Arbeitnehmer droht mit Selbstmord – fristlose Kündigung des Arbeitgebers

Wenn der Arbeitnehmer mit Selbstmord droht, kommt für Arbeitgeber eine fristlose Kündigung in Betracht

Ein Beitrag von Alexander Bredereck, Fachanwalt für Arbeitsrecht Berlin und Essen, zum Urteil Bundesarbeitsgerichts vom 29.6.2017 – 2 AZR 47/16.

Meinungsverschiedenheiten zwischen Arbeitnehmer und Arbeitgeber kommen im Rahmen des Arbeitsverhältnisses als Dauerschuldverhältnis regelmäßig vor. Das ist so lange unproblematisch, wie sich die Parteien nicht zu massiv unter Druck setzen und etwa zu Drohungen greifen. Kommt es dagegen zu solchen Drohungen durch den Arbeitnehmer, kommt für den Arbeitgeber in aller Regel eine Kündigung in Betracht. Das kann nach einem aktuellen Urteil des Bundesarbeitsgerichts auch dann gelten, wenn der Arbeitnehmer mit Selbstmord droht.

Der Fall: In dem zu entscheidenden Fall ging es um einen Straßenwärter, der bei einer Hessischen Landesbehörde beschäftigt war. Als Folge längerer Phasen der Arbeitsunfähigkeit und einer stationär psychosomatischen Behandlung wurde schließlich ein betriebliches Eingliederungsmanagement (BEM) durchgeführt. In einem entsprechenden Gespräch ließ der Arbeitnehmer Äußerungen verlauten, die von den anderen Teilnehmern als Drohung mit Selbstmord und “Amok” verstanden wurden. In Folge dessen kündigte das Land das Arbeitsverhältnis fristlos.

Das Bundesarbeitsgericht: Die ernstliche und im Zustand freier Willensbetätigung abgegebene Drohung mit Selbstmord kann einen wichtigen Grund zur Kündigung des Arbeitsverhältnisses bilden, wenn es dem Arbeitnehmer darum geht, mit der Drohung Druck auf den Arbeitgeber auszuüben, um bestimmte eigene Interessen oder Forderungen durchzusetzen (Bundesarbeitsgericht, Urteil vom 29.6.2017 – 2 AZR 47/16).

Kündigung wegen Drohung: Das BAG stellte klar, dass auch die Drohung des Arbeitnehmers mit Selbstmord Grund für eine Kündigung sein kann.
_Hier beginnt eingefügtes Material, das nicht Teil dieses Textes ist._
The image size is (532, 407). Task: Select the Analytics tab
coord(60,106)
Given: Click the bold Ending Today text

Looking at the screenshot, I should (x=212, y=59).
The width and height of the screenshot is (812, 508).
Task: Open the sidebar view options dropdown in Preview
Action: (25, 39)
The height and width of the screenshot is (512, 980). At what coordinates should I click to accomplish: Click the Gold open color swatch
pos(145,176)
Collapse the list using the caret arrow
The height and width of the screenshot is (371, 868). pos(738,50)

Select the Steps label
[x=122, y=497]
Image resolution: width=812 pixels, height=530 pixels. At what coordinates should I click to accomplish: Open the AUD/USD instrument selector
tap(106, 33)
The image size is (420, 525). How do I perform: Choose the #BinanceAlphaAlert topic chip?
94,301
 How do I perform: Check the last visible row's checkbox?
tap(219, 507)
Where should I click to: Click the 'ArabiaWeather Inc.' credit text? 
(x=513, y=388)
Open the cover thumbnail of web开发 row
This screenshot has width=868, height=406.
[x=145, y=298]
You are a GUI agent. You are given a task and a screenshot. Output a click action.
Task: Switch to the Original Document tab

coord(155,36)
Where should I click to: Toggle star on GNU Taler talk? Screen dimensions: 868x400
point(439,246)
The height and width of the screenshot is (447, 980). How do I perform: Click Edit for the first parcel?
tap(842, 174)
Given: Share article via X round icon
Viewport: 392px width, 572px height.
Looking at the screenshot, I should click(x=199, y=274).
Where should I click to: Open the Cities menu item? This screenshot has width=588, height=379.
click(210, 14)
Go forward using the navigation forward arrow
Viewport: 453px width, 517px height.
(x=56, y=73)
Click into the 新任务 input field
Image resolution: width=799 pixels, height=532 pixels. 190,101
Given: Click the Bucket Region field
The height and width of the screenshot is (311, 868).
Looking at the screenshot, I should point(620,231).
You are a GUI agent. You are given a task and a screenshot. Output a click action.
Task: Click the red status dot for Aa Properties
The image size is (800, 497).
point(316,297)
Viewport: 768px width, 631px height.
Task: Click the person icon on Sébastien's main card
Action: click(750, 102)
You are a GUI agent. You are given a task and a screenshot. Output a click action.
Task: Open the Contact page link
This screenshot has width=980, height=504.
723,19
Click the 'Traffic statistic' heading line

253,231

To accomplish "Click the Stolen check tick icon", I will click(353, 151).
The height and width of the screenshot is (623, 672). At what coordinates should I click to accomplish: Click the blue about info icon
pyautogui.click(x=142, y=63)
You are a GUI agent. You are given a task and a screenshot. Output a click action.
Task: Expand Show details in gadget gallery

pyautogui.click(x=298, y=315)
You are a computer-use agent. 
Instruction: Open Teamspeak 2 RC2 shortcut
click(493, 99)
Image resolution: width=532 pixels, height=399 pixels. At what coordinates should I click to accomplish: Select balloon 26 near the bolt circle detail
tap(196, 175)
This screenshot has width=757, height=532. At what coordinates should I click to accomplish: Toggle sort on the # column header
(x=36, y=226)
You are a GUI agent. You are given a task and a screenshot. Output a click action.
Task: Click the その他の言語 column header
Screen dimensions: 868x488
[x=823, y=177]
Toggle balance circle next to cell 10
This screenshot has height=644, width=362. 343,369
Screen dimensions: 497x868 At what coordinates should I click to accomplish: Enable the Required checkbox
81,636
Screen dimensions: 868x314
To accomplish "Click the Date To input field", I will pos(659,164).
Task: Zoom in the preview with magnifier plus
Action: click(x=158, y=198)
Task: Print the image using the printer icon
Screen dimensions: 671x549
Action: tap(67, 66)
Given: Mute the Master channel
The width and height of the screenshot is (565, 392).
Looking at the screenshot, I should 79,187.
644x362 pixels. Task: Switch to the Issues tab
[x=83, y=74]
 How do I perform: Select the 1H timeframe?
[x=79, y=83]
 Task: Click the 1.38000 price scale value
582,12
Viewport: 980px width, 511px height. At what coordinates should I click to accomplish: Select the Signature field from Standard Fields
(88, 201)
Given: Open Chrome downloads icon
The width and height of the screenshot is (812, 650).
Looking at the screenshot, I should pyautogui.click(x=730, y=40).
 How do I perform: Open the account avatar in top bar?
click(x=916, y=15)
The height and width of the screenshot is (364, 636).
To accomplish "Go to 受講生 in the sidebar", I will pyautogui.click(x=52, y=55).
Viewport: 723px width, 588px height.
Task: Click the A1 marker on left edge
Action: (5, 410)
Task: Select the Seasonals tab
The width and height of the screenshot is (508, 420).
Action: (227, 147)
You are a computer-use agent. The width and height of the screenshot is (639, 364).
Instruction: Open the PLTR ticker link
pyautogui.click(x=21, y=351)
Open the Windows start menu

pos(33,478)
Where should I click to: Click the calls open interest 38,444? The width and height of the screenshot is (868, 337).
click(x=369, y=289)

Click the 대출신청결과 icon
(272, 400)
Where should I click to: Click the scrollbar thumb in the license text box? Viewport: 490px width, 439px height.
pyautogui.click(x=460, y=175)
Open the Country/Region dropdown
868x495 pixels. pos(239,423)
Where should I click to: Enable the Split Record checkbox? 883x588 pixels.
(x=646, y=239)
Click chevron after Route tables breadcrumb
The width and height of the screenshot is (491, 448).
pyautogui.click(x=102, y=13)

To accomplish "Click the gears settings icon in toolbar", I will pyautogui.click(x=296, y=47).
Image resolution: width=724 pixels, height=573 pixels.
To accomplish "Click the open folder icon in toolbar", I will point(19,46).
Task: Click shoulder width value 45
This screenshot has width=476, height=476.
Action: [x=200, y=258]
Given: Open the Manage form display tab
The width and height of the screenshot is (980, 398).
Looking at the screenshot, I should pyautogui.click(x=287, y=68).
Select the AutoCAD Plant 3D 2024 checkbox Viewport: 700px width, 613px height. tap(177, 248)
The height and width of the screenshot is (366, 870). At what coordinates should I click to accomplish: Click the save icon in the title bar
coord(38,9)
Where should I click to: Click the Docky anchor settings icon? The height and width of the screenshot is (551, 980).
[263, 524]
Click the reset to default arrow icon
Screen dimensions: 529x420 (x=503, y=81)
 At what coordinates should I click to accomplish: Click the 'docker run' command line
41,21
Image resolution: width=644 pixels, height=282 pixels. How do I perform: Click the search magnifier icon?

Entscheidend sei im Einzelfall denn aber immer noch die Frage, ob die Drohung wirklich als ernstlich aufzufassen war. Dazu das BAG: Eine erhebliche Pflichtverletzung in Gestalt einer ernstlichen Drohung liegt vor, wenn die Äußerung nach ihrem sorgfältig zu ermittelnden Erklärungsgehalt objektiv geeignet ist, bei einem „normal“ empfindenden Menschen den Eindruck der Ernstlichkeit zu erwecken, und der Wille des Drohenden darauf gerichtet ist, dass der Adressat die Drohung ernst nimmt. Nicht entscheidend ist, ob der Drohende seine Ankündigung verwirklichen kann oder will (Bundesarbeitsgericht, Urteil vom 29.6.2017 – 2 AZR 47/16).

Fachanwaltstipp Arbeitgeber: Arbeitgeber müssen grundsätzlich keine Drohungen von Arbeitnehmern gegen sich oder Kollegen dulden. Auch wenn der Arbeitnehmer mit Selbstmord droht, um den Arbeitgeber dadurch zu einem bestimmten Verhalten zu veranlassen, kommt eine fristlose Kündigung in Betracht. Entscheidend ist, ob die Drohung wirklich ernst gemeint ist. Das sollten Arbeitgeber im Streitfall später möglichst auch belegen können.